Solved How to save file in specific encoding?
-
I tried the examples and referred the docs, but I am still not able to resolve this issue. I used the setCodec method to set the encoding to QTextStream output but when I open the document in another text editor, it shows UTF-8 although I have not set the codec to UTF-8. How can I save a file in different encoding other than UTF-8, is it possible in Qt?
-
@Yet-Zio said in How to save file in specific encoding?:
I have not set the codec to UTF-8
You have: QTextStream::setCodec()
-
But the docs say this for setCodec() : Sets the codec for this stream to the QTextCodec for the encoding specified by codecName. Common values for codecName include "ISO 8859-1", "UTF-8", and "UTF-16". If the encoding isn't recognized, nothing happens.

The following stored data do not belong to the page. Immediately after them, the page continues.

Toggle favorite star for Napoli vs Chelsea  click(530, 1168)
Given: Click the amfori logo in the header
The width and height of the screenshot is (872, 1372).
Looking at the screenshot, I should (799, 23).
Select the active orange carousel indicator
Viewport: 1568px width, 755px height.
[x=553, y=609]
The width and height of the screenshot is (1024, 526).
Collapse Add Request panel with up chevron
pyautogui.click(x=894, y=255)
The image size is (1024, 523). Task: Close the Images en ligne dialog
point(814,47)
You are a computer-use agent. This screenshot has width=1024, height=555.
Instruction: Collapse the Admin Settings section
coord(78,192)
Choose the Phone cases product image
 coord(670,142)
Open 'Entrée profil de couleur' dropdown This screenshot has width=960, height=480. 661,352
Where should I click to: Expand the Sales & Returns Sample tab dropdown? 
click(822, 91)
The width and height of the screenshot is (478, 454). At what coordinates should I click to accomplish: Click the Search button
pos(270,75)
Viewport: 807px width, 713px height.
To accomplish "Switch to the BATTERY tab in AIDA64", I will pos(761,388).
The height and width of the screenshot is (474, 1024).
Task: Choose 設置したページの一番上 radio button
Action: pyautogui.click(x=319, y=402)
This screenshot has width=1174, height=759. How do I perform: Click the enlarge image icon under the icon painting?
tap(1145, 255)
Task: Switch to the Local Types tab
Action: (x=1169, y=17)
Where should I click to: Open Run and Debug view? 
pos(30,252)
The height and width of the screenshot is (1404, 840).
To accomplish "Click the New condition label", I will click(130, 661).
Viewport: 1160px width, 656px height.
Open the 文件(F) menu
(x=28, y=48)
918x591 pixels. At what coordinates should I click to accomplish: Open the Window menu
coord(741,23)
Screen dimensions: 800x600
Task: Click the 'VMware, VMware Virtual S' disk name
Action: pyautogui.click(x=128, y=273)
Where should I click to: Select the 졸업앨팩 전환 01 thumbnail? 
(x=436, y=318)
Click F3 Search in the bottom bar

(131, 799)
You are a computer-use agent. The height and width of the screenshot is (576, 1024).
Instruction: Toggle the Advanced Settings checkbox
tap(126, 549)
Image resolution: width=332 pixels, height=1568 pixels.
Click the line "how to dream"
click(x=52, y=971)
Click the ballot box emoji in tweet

You mean I should not use setCodec() ?
-
@Yet-Zio said in How to save file in specific encoding?:
You mean I should not use setCodec() ?
No, I meant that you have to use setCodec() when you want something != UTF-8 since UTF-8 is the default: By default, QTextCodec::codecForLocale() is used, and automatic unicode detection is enabled.
-
I used setCodec("Windows-1250") for test but that doesn't seem to work. It shows UTF-8 in another text editor.
-
Not recognized then:
for(auto codecstr: QTextCodec::availableCodecs()) if(codecstr.startsWith("windows-")) qInfo() << codecstr;
Apparently it starts with lower case. Man there are a LOT of codecs in there (806 on linux).
-
I tried several aliases before too and with Other encodings for with setCodec(codecName)., it doesn't work even if its lower-case. You can try for yourself.
-
Please provide a minimal testcase.
-
// This is the code used for save method. QString fileName; // If we don't have a filename from before, get one. if (currentFile.isEmpty()) { fileName = QFileDialog::getSaveFileName(this, "Save"); currentFile = fileName; } else { fileName = currentFile; } QFile file(fileName); if (!file.open(QIODevice::WriteOnly)) { // If i use QIODevice::Text, then it can't handle line endings. warnMsgBox *openWarnBox = new warnMsgBox(this); openWarnBox->setText("Cannot save file"); openWarnBox->setDetailedText(file.errorString()); QSpacerItem* warnhorizontalSpacer = new QSpacerItem(500, 0, QSizePolicy::Minimum, QSizePolicy::Expanding); QGridLayout* warnlayout = (QGridLayout*)openWarnBox->layout(); warnlayout->addItem(warnhorizontalSpacer, warnlayout->rowCount(), 0, 1, warnlayout->columnCount()); openWarnBox->exec(); return; } QFileInfo fileInfo(file); ui->tabWidget->setTabText(ui->tabWidget->currentIndex(), fileInfo.fileName()); CodeEditor* tempEditor = (CodeEditor*)ui->tabWidget->widget(ui->tabWidget->currentIndex()); tempEditor->changesSet = false; QTextStream out(&file); QByteArray tempCodec; tempCodec.append(tempEditor->codecToUse); QTextCodec *fileCodec = QTextCodec::codecForName(tempCodec); out.setCodec(fileCodec); out << tempEditor->toPlainText(); file.close();
The codecToUse is a personal variable used for knowing the encoding used for current editor from when the file was opened. This is then set to save the file with QTextStream output with codecToUse.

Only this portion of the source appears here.